● TASK ITEM: Return exactly, please, the line that contains "Visit the Twitter link in header" and every line after it through the end of the material that follows, leaving pictures aside.

(RECORDS FOR PROCESSING)

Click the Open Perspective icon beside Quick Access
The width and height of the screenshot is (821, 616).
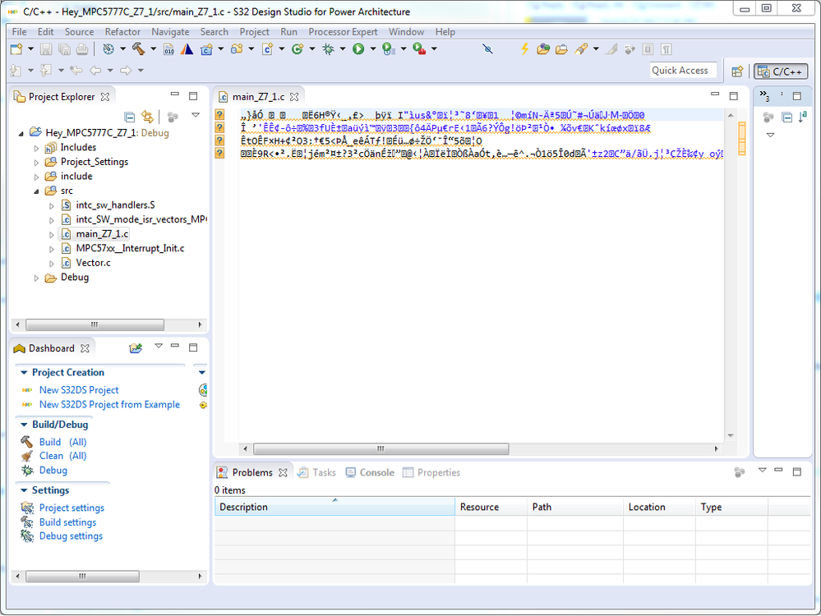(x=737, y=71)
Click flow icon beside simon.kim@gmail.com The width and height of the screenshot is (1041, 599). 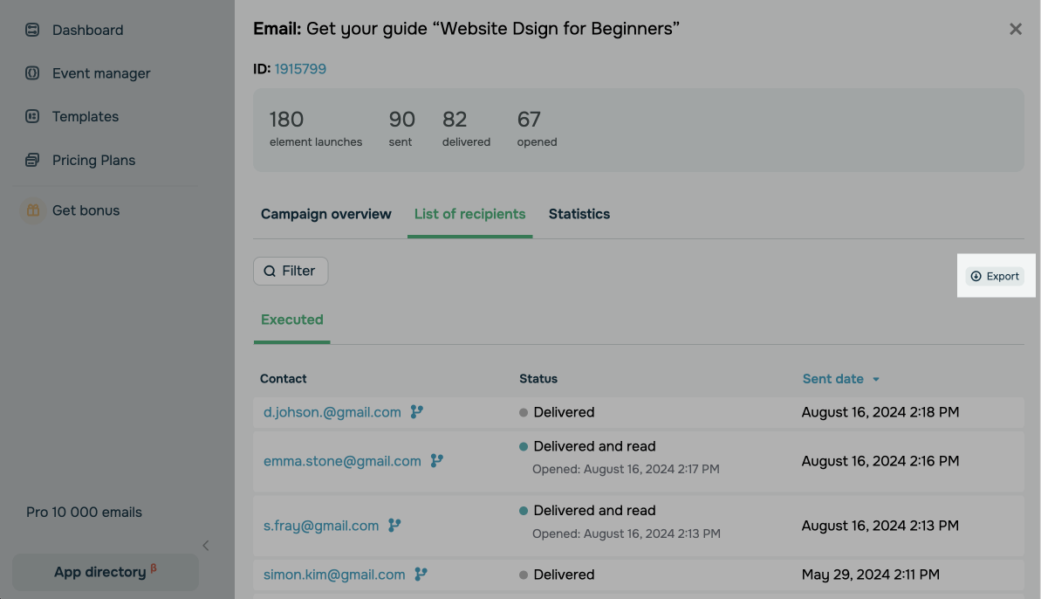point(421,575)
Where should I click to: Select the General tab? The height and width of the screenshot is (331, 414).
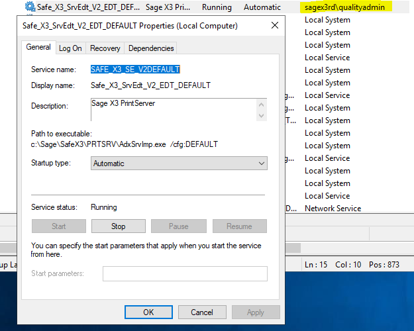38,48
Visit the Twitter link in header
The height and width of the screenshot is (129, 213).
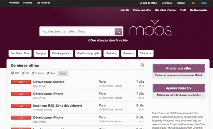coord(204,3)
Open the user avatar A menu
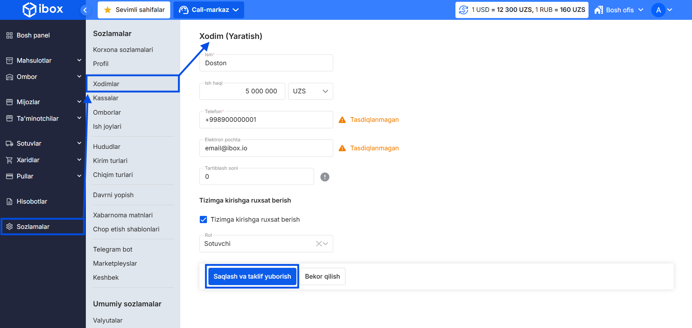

(End RECORDS FOR PROCESSING)

● ANSWER TO THE PROBLEM:
Visit the Twitter link in header
The height and width of the screenshot is (129, 213).
coord(204,3)
Open the user avatar A menu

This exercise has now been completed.